## BEGIN Selected text
Politics & Policy

Hillary Clinton Earned Millions Speaking to Corporate Executives

That’s just rich.

For consistency’s sake, populist voters with animosity toward big business should steer clear of Hillary Clinton in the next presidential election.

This warning is not merely due to Clinton’s wealth. It’s true she has an estimated net worth of $50 million. But she made most of this fortune trading on her political celebrity through book advances and speaking fees — rather than, say, creating jobs, building wealth and expanding the U.S. economy, as Mitt Romney did while earning his unforgivable salary as the CEO of Bain & Company.

Yet Clinton is not free of the corporate taint. She has accumulated an estimated $4.2 million in fees from just twelve speeches to big corporations and industry groups, including such Wall Street giants as Goldman Sachs (twice). Clinton has addressed, among others, private-equity managers, business executives, real-estate brokers, and car dealers.
## END Selected text
## BEGIN Given data
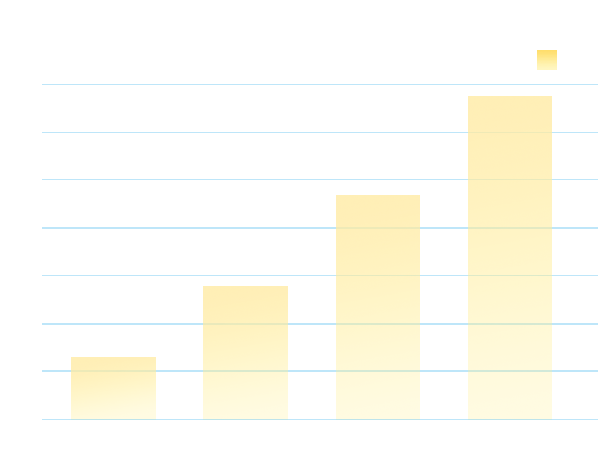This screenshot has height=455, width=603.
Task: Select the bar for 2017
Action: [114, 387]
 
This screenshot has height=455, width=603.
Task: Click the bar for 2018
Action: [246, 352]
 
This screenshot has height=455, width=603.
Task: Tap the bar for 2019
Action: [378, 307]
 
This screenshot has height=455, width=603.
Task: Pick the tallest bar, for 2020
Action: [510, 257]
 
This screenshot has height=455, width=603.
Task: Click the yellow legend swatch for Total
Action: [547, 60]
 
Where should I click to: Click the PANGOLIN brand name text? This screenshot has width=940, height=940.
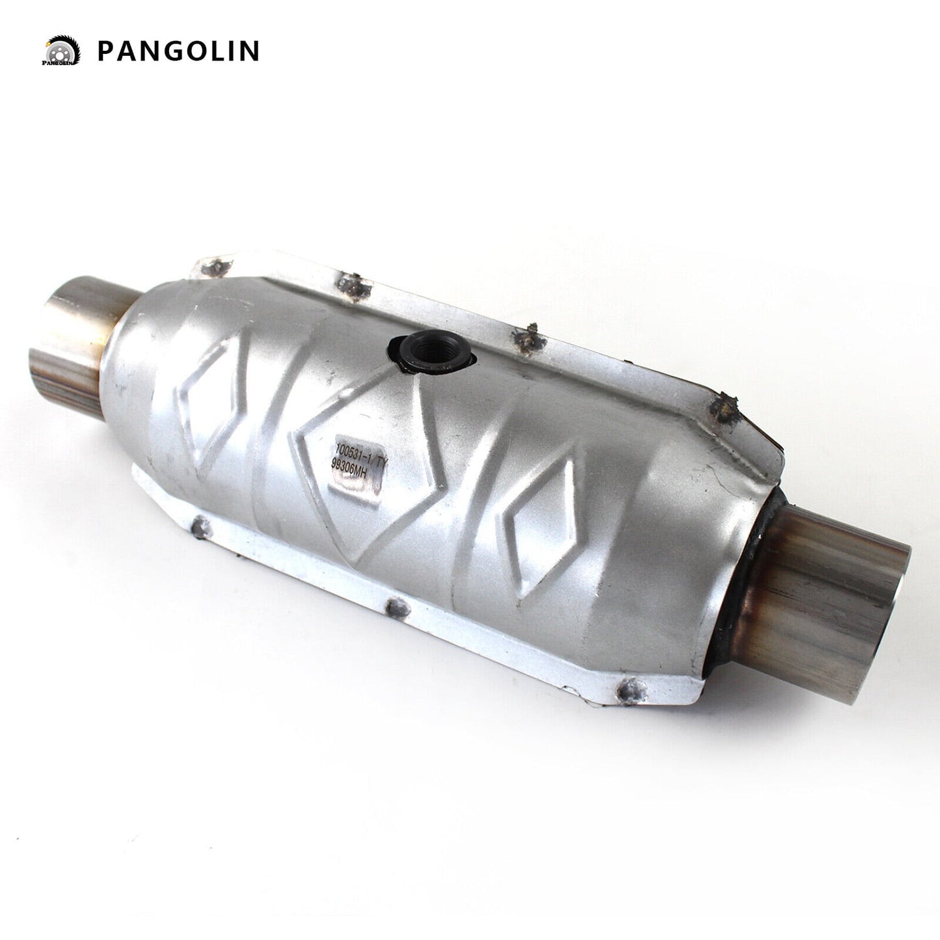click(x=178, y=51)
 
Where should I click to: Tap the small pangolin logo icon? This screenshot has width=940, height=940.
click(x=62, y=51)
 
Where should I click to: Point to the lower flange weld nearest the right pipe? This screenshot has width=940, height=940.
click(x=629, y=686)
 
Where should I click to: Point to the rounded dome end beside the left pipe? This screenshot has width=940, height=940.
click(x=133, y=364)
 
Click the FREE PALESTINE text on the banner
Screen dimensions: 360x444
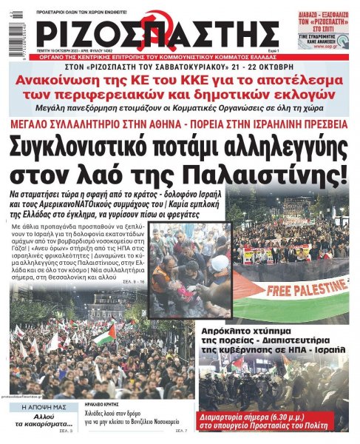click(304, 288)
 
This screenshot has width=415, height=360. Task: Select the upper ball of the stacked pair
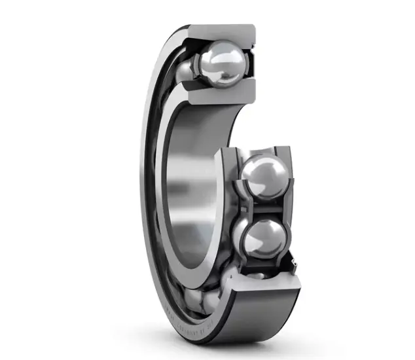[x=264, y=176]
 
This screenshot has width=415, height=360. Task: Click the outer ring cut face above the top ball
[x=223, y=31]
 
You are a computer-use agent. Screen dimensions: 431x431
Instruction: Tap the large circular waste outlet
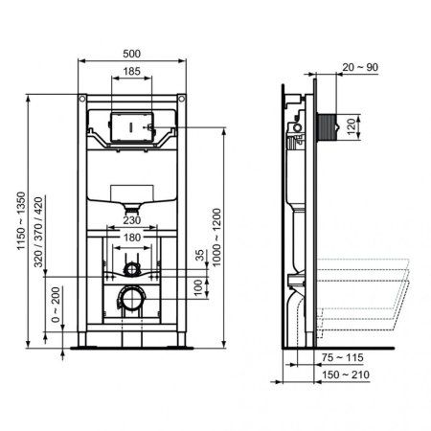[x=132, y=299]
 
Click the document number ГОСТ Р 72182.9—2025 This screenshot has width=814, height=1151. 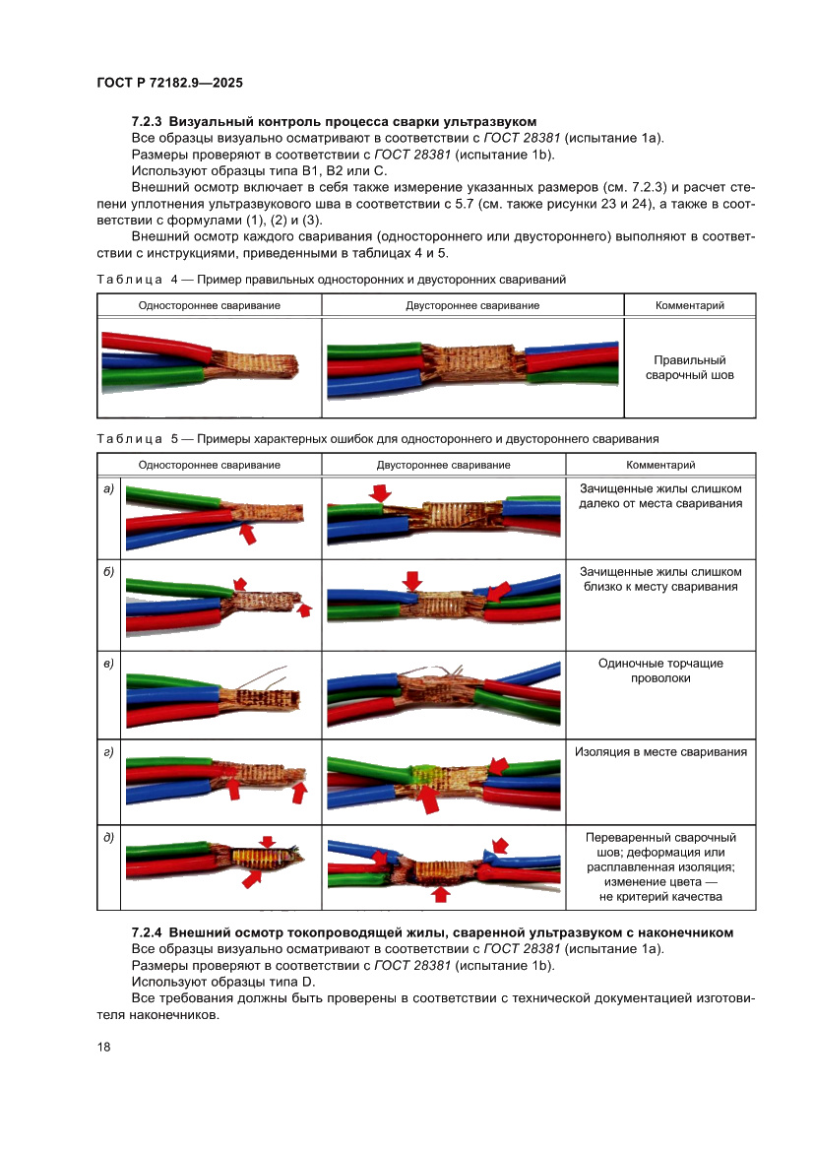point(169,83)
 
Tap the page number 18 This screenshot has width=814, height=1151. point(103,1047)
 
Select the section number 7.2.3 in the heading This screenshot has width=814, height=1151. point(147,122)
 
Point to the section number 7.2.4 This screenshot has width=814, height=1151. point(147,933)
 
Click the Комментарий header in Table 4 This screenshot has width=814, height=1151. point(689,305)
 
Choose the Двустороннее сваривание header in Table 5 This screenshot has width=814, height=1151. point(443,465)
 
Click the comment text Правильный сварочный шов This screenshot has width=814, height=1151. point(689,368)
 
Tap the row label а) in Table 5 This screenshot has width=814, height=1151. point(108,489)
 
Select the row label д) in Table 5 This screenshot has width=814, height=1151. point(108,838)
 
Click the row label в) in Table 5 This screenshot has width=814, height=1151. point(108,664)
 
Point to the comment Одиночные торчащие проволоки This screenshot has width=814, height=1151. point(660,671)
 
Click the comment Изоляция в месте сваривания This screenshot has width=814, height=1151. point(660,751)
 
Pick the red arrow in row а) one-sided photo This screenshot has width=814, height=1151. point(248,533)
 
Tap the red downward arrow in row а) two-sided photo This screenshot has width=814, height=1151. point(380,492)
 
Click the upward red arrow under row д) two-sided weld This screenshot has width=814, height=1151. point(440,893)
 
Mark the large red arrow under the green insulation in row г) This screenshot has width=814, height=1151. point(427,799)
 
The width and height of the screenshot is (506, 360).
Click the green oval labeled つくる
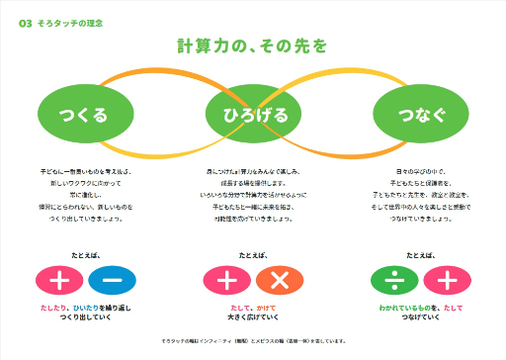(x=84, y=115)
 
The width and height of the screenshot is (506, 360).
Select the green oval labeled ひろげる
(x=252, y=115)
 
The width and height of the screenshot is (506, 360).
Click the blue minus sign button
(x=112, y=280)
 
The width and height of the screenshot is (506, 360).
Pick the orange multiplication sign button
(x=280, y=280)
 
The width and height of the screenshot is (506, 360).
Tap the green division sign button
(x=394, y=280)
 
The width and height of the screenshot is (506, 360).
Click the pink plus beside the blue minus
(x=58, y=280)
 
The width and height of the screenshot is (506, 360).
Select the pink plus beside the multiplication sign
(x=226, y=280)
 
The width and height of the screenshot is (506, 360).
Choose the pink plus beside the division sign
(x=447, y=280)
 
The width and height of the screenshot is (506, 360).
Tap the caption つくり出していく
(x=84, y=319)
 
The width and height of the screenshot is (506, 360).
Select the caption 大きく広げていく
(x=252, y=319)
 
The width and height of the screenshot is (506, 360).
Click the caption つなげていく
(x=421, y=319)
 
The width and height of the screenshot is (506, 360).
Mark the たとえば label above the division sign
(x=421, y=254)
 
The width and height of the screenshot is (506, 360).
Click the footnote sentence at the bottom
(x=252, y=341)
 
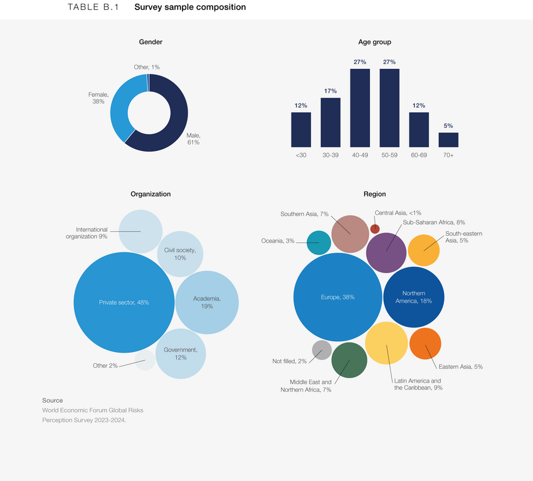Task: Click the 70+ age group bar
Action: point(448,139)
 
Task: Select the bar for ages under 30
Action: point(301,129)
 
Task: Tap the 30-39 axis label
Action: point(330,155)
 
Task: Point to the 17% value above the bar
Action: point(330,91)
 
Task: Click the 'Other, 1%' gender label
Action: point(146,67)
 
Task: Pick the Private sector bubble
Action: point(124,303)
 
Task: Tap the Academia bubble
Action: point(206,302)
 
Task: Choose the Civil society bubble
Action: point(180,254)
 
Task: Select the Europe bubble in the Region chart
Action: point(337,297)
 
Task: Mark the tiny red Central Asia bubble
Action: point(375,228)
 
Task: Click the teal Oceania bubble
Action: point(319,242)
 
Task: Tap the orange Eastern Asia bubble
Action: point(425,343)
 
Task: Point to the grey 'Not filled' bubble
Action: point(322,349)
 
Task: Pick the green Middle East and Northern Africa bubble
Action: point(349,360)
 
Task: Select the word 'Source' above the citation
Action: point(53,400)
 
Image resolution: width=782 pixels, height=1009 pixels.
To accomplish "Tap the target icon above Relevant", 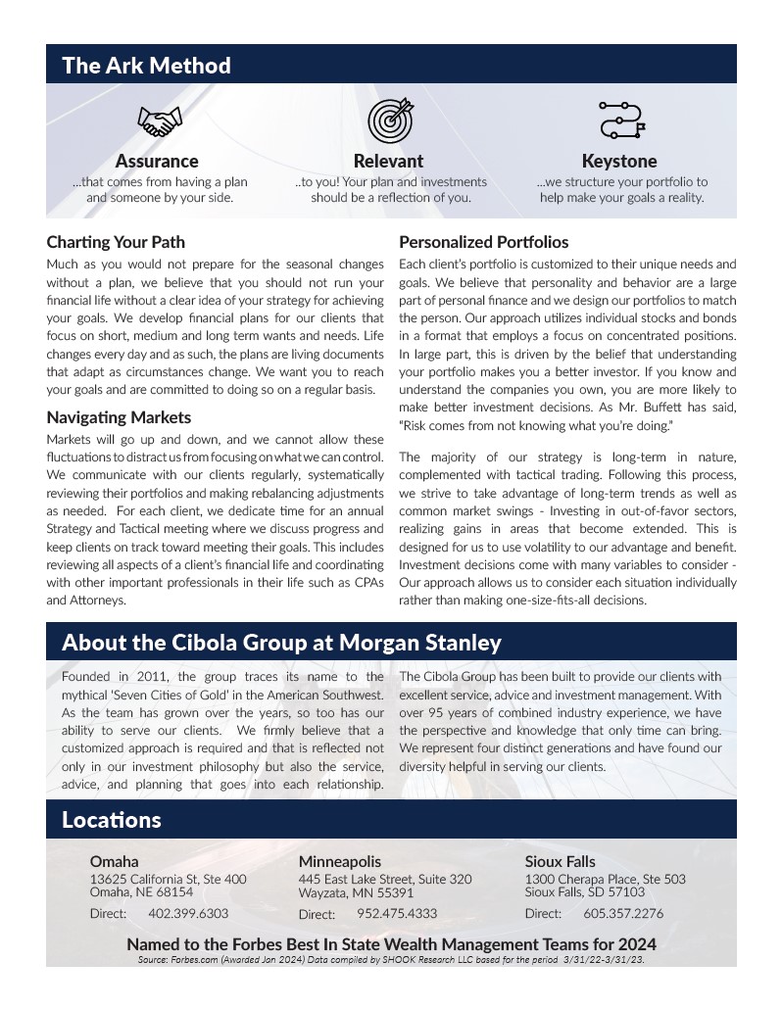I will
## END Given data
-- Set tasks --
**A.** In the article on Hillary Clinton's speaking fees, how much is she estimated to have earned from twelve speeches to big corporations and industry groups?
**B.** Extend the article on Hillary Clinton's speaking fees, beginning after its final sentence.

-- Written responses --
**A.** An estimated $4.2 million.

**B.**
Clinton’s total paycheck from her most recent round on the speaking circuit, which lasted from April 2013 to June 2014, would total around $5 million, not including those speaking fees for venues that wouldn’t disclose how much they paid her. This isn’t surprising for Democrats; President Obama has been known to attack banks even while receiving more Wall Street cash than any other president.

At roughly $200,000 per speech, Clinton’s engagements included the following enemies of the 99 percent:

1. Fidelity in Naples, Fla., on April 30, 2013

An investment company and one of the largest mutual-fund companies in the U.S.

2. Kohlberg Kravis Roberts in Los Angeles, Calif., on June 4, 2013

A top global private-equity firm.

3. Society for Human Resource Management in Orlando, Fla., on June 16, 2013

A global professional organization that partners with human resource professionals.

4. The Global Business Travel Association in San Diego, Calif., on August 7, 2013

A top international business-travel and meetings organization.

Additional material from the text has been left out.